> **About this exercise**:
Set down each entry exactly as it stands, without altering a single character.

> **Exercise data**:
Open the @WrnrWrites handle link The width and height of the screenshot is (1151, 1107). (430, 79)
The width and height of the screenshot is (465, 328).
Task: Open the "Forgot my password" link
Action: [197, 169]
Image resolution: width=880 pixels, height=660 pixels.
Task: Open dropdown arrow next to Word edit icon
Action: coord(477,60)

> **Result for this task**:
Open the @WrnrWrites handle link The width and height of the screenshot is (1151, 1107). (430, 79)
The width and height of the screenshot is (465, 328).
Task: Open the "Forgot my password" link
Action: [197, 169]
Image resolution: width=880 pixels, height=660 pixels.
Task: Open dropdown arrow next to Word edit icon
Action: coord(477,60)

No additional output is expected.